*Exercise 1*
In the forum post below about reading a large binary file, what maximum length does the error message allow?
##### Extract to read #####
Very large binary files ingestion error when using binaryFile reader

eva_mcmf — Mon, 02 Oct 2023 08:21:16 GMT

Hello, I am facing an error while trying to read a large binary file (rosbag format) using binaryFile reader. The file I am trying to read is approx 7GB large. Here's the error message I am getting:

FileReadException: Error while reading file dbfs:/mnt/0-landingzone/tla/7a0cb35d-b606-4a9e-890b-83fc385f78ca.bag. Caused by: SparkException: The length of dbfs:/mnt/0-landingzone/tla/7a0cb35d-b606-4a9e-890b-83fc385f78ca.bag is 7156086862, which exceeds the max length allowed: 2147483647.

Here's the code:

BINARY_FILES_SCHEMA = StructType(

[

StructField("path", StringType()),

StructField("modificationTime", TimestampType()),

StructField("length", LongType()),

StructField("content", BinaryType()),

]

)
#####
*Exercise 2*
Copy the lines of the entries below verbatim, from the line that contains "Accepter alle (909, 855)" through the final line of the entries, including both.
##### Records for the exercise #####
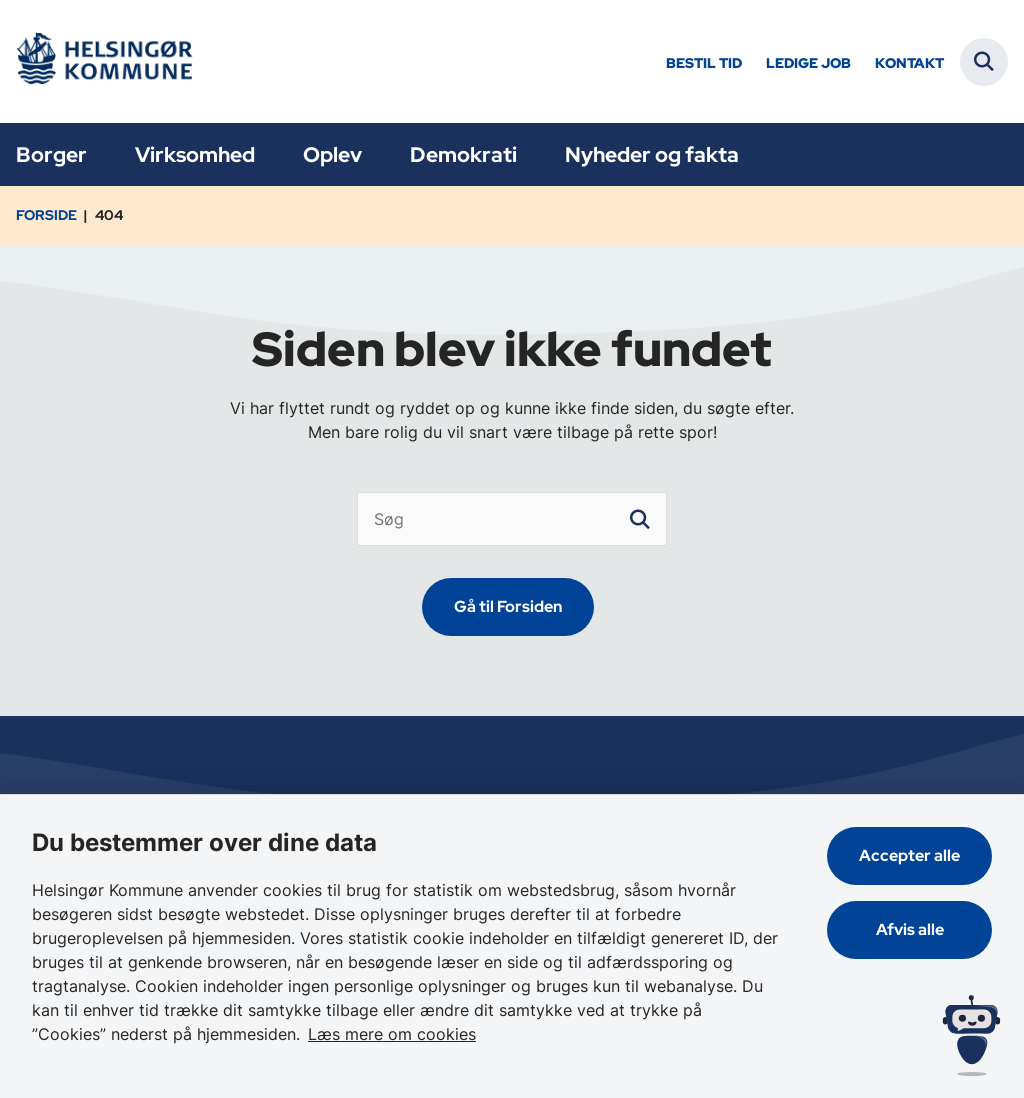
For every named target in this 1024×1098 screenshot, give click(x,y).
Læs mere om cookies (392, 1034)
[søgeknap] (640, 519)
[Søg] (511, 519)
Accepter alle (909, 855)
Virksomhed (195, 154)
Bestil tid (704, 63)
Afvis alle (910, 929)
#####
*Problem solution 1*
2147483647

*Problem solution 2*
Accepter alle (909, 855)
Virksomhed (195, 154)
Bestil tid (704, 63)
Afvis alle (910, 929)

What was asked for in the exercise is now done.